Question

The entropy change can be calculated by using the expression \[\Delta S = \dfrac{{{q_{rev}}}}{T}\] . when water freezes in a glass beaker, choose the correct statement amongst the following.
A.\[\Delta S\] (system) decreases but \[\Delta S\] (surroundings) remains the same
B.\[\Delta S\] (system) increases but \[\Delta S\] (surroundings) decreases
C.\[\Delta S\] (system) decreases but \[\Delta S\] (surroundings) increases
D.\[\Delta S\] (system) decreases but \[\Delta S\] (surroundings) also decreases

Answer 1

Hint: Entropy is defined as the randomness or disorder Ness. More is the randomness, more will be the entropy. Freezing of water in a beaker is an exothermic reaction. Exothermic reaction means the releasing of heat. The heat releases from the system and adds to the surroundings.

Complete answer:
Freezing means conversion of the liquid into solid. When the temperature decreases, then only the liquids will solidify. Freezing of water in a beaker is an exothermic process. It means the heat releases from the beaker.
Thus, the entropy which is also defined as heat. System means beaker and surroundings means atmosphere. Entropy was represented by \[\Delta S\] . In freezing water in a beaker, the entropy of a system decreases leads to the increase in entropy of the surrounding.
Thus, \[\Delta S\] (system) decreases but \[\Delta S\] (surroundings) increases.

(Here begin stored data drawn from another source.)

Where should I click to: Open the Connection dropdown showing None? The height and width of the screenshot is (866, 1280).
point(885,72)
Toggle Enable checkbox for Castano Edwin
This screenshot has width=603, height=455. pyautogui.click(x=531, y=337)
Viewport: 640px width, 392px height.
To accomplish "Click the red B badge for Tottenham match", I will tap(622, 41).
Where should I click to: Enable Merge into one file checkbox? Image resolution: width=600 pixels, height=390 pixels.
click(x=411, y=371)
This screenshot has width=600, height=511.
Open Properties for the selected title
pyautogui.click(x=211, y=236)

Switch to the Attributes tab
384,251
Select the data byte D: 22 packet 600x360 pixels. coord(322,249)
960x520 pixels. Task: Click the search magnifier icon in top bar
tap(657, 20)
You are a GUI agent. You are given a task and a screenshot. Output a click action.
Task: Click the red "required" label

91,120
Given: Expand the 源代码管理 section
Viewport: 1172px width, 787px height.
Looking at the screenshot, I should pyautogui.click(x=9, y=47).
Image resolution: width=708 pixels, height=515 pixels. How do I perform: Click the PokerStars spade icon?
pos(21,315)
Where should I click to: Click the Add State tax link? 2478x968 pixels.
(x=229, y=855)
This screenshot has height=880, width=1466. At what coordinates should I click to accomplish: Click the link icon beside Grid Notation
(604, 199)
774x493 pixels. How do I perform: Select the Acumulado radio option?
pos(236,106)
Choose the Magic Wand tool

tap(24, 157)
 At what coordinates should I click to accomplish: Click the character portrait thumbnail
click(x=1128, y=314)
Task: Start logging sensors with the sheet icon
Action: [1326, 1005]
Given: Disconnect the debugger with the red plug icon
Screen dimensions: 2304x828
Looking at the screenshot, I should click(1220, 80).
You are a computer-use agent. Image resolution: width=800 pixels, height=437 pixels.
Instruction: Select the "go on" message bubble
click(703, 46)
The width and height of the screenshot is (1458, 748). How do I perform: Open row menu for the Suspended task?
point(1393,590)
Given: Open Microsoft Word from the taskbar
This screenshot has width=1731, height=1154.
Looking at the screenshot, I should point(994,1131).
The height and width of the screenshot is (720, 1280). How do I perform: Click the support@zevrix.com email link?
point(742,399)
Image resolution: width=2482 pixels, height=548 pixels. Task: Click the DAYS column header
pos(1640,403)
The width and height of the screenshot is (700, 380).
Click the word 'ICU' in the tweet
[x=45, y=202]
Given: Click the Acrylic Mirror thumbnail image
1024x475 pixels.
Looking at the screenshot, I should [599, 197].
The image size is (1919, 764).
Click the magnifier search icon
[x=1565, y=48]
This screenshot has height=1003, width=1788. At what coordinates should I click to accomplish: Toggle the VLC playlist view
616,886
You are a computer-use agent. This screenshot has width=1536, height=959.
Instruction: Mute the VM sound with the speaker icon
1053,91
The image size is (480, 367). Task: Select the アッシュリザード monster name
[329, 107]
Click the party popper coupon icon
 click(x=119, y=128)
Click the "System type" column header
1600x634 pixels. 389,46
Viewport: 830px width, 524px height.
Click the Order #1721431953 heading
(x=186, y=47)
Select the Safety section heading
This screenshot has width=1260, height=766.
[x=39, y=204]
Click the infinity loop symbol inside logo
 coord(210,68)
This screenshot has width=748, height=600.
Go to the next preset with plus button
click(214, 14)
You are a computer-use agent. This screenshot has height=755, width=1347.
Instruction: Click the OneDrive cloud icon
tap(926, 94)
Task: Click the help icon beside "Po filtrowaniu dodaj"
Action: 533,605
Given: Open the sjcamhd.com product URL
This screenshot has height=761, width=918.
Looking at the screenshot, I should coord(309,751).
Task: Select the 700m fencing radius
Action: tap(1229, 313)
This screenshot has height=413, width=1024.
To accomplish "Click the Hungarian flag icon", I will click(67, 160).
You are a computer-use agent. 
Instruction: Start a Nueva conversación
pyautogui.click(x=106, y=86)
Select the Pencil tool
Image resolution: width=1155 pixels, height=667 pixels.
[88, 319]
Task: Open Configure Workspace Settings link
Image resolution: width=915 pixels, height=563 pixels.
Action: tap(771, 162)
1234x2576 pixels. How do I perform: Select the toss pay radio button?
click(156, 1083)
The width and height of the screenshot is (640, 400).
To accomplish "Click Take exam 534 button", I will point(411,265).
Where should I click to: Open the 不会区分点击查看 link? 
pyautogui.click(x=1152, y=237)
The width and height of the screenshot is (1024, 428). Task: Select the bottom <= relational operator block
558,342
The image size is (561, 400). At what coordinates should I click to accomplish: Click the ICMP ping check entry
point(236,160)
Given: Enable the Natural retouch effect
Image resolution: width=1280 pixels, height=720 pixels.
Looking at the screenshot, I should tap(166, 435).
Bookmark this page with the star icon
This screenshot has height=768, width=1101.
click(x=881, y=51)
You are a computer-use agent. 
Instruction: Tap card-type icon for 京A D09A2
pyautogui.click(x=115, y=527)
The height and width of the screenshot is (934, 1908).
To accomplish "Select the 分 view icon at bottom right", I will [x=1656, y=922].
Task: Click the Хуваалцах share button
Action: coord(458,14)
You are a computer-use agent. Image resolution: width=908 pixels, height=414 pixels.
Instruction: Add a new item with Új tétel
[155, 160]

Thus, option C is the correct one.

Note:
In solids the atoms arrangement is very close and tight. Due to the less disorderness less will be the entropy. In liquids the atoms arrangement is loose compared to solids, leading to higher entropy. In gases, atoms are very far from each other. Thus, the gases have higher entropy compared to solids, liquids, and gases.